Submitted via IRC for TheMightyBuzzard
New data suggest that the reading public is ditching e-books and returning to the old fashioned printed word.
Sales of consumer e-books plunged 17% in the U.K. in 2016, according to the Publishers Association. Sales of physical books and journals went up by 7% over the same period, while children's books surged 16%.
The same trend is on display in the U.S., where e-book sales declined 18.7% over the first nine months of 2016, according to the Association of American Publishers. Paperback sales were up 7.5% over the same period, and hardback sales increased 4.1%.
"The print format is appealing to many and publishers are finding that some genres lend themselves more to print than others and are using them to drive sales of print books," said Phil Stokes, head of PwC's entertainment and media division in the U.K.
Stokes said that children's book have always been more popular in print, for example, and that many people prefer recipe books in hardback format.
Source: http://money.cnn.com/2017/04/27/media/ebooks-sales-real-books/index.html
(Score: 2) by physicsmajor on Wednesday May 03 2017, @01:00AM (3 children)
I agree with most of your points, save the alternate Ebook reader hardware. There are two options which are fantastic in their respective categories.
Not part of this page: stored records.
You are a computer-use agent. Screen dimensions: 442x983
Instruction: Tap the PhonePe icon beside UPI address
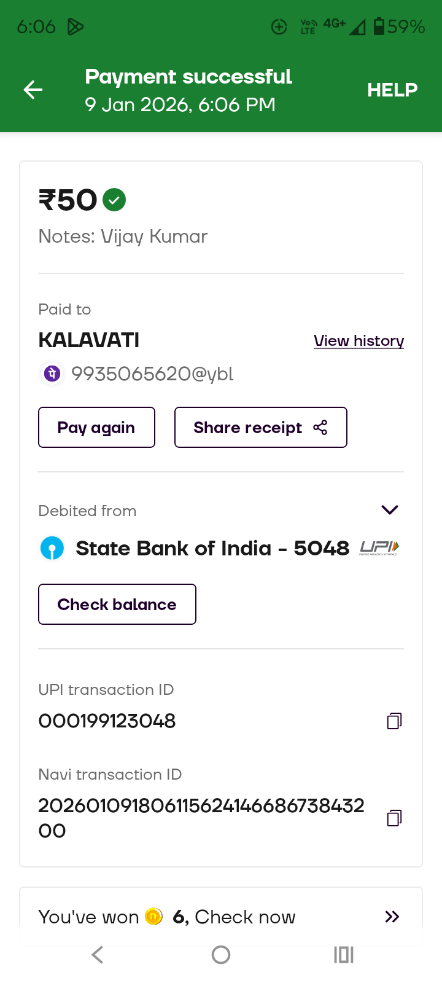pos(52,374)

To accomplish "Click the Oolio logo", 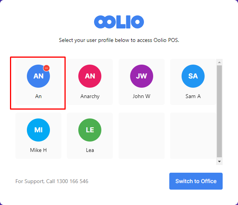I will [x=119, y=22].
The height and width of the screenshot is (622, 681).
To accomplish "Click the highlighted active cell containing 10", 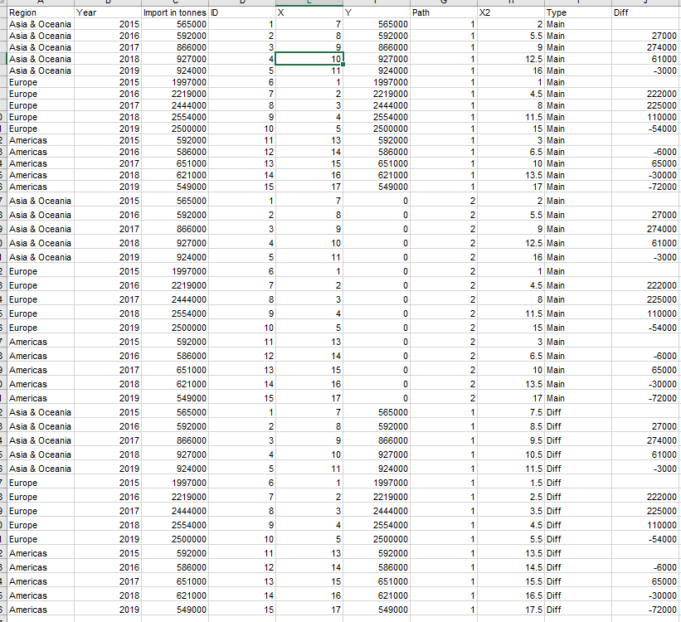I will [x=308, y=59].
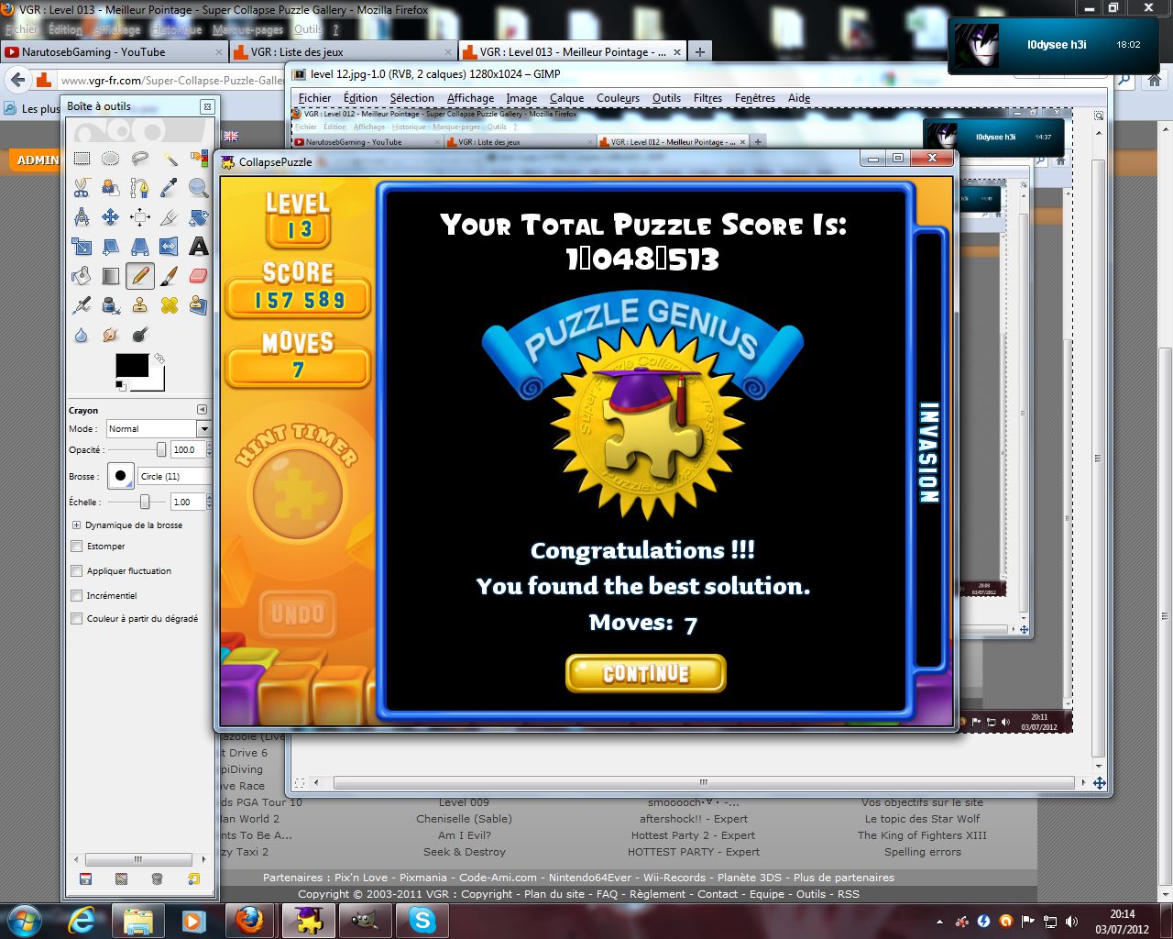Open the brush selector preview button

pos(120,476)
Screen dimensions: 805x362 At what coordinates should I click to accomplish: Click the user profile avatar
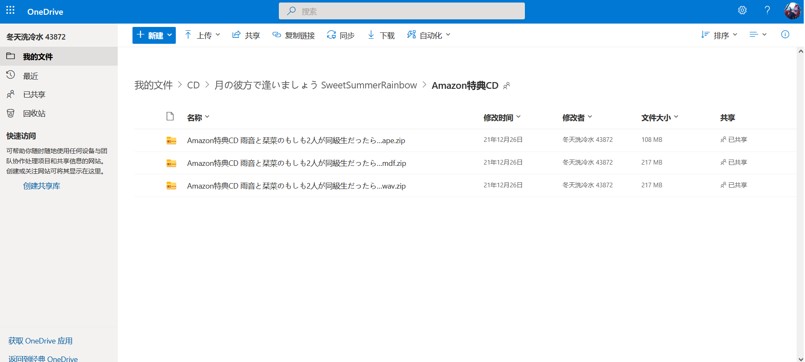tap(792, 11)
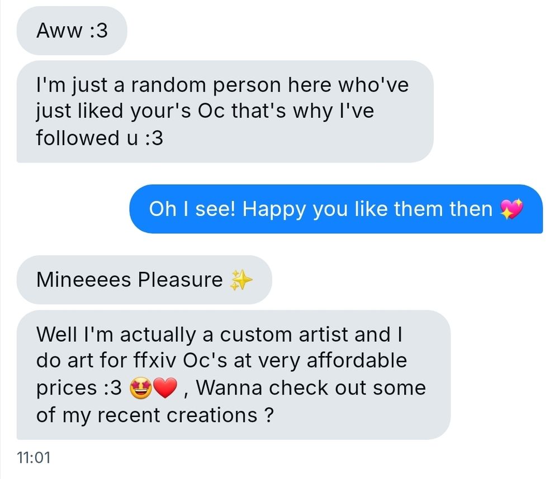Click the 'custom artist' message bubble
Screen dimensions: 559x479
tap(234, 375)
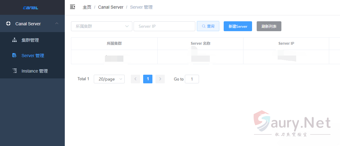Open the 所属集群 cluster dropdown

102,27
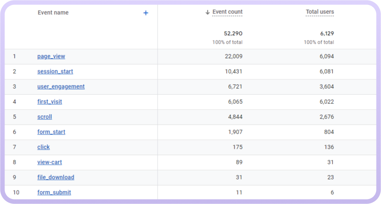The height and width of the screenshot is (204, 381).
Task: Click the plus icon to add a dimension
Action: (x=146, y=13)
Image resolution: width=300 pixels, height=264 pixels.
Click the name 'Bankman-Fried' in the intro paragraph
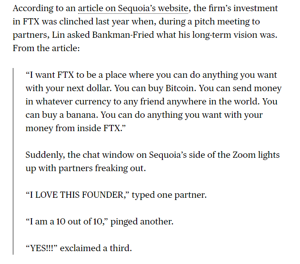pos(123,35)

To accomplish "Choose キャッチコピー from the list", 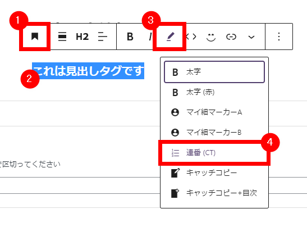I will pyautogui.click(x=214, y=173).
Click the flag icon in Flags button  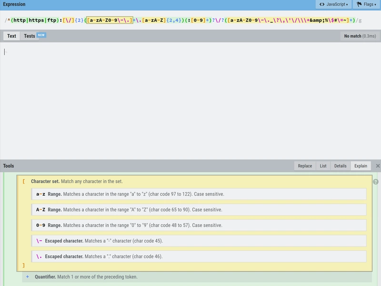coord(360,4)
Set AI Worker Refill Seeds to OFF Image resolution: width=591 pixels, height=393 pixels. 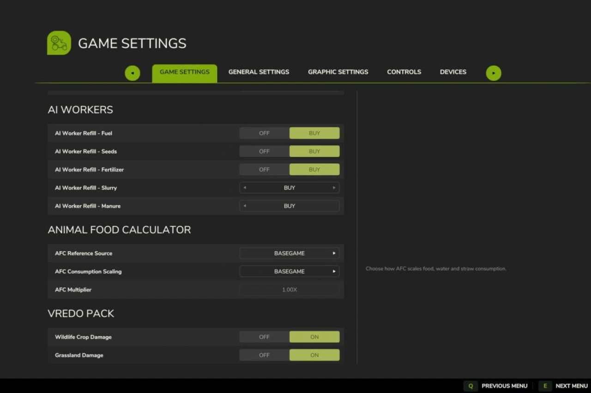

The all-around amazing ergonomics, cheap-enough-not-to-use-a-case option: Nook Simple Touch. Not the glowlight, the original. This thing is overbuilt and looks a little weird, until you hold it and realize the ergonomics are way better than the other thin slabs out there. It's so durable you can - and should - give it to your kids. It will take their abuse. The resolution is high enough. I have read millions of pages on one of these. Don't underestimate them, just pick one up off Craigslist for almost nothing and get to reading. Handles all ePubs.
If you want a more "premium" experience, look at the Kobo Aura H2O or Kobo Aura One. These are at or beyond Kindle quality, except are built to accept any format you care to throw at them. Premium, high resolution screens. In my opinion, they look sharper but are actually not as good as the venerable Nook Simple Touch for ergonomics longer term. However, they can handle PDFs and are certainly slicker. Not sure I'd get my kids one of these, though.
There are other decent options as well, the point is "Kindle or nothing" is a myopic view of the market. I'd argue both of the above more than deliver on the promise for recreational reading. However, I'd agree that for PDF viewing/journals, etc., ereaders still don't cut it.
(Score: 2) by jmorris on Wednesday May 03 2017, @01:51AM (1 child)
I own a Nook Simple Touch, from before the Glowlight. Will probably have to replace the battery in another year or two. Discontinued and no longer available in most places, either version. Which is why I said what I did, you have to know alternatives exist and seek them out, usually online, because nobody is marketing anything except Kindle any longer. Kindle won't read epub, lacks a memory slot or any simple (not involving Amazon's services) way of loading content.
Oh, and the Nook blows for anything but paragraph level formatting. Forget tables and it sometimes screws up simple blockquotes. As I said, for reading a typical novel from begin to end it is good. Forget about any other use of it because you are rolling the dice on making it all the way through, especially if you lack an alternate reader for the book in case you hit a problem. I don't have Windows and won't install the Nook app on my phone (it was horrible at keeping the phone out of deep sleep) so it means avoid B&N's DRM on anything that might possibly be a problem.
(Score: 2) by AndyTheAbsurd on Wednesday May 03 2017, @03:21PM
Do the current-revision Kindles not show up as a USB mass storage device when plugged in to a PC, and allow you to place PDF or .mobi files on them? I know that the ones I've handled did - but that's limited to a 3rd-gen Keyboard and a not-sure-what-but-definitely-prior-to-current Glow.
Please note my username before responding. You may have been trolled.
(Score: 2) by richtopia on Wednesday May 03 2017, @01:23PM
I switched from the Nook Glo to the Kobo Aura when the Nook finally bit the dust after about five years. Both gave good reading experiences however the OS is different: I rooted the Android Nook but it was stuck on 2.1, so most apps didn't work. Even rooted the battery life was terrible, with the device always being drained after a month of sitting in standby. The Kobo runs Linux but you cannot tell. The battery management is vastly superior, I now have to charge a couple times a year and don't worry to check the battery level when packing for a trip, even when using the backlight.
I haven't used a Kindle so I cannot compare it, but I am biased against Amazon so I probably won't. Anyway, I'm quite sold on the Kobo devices now.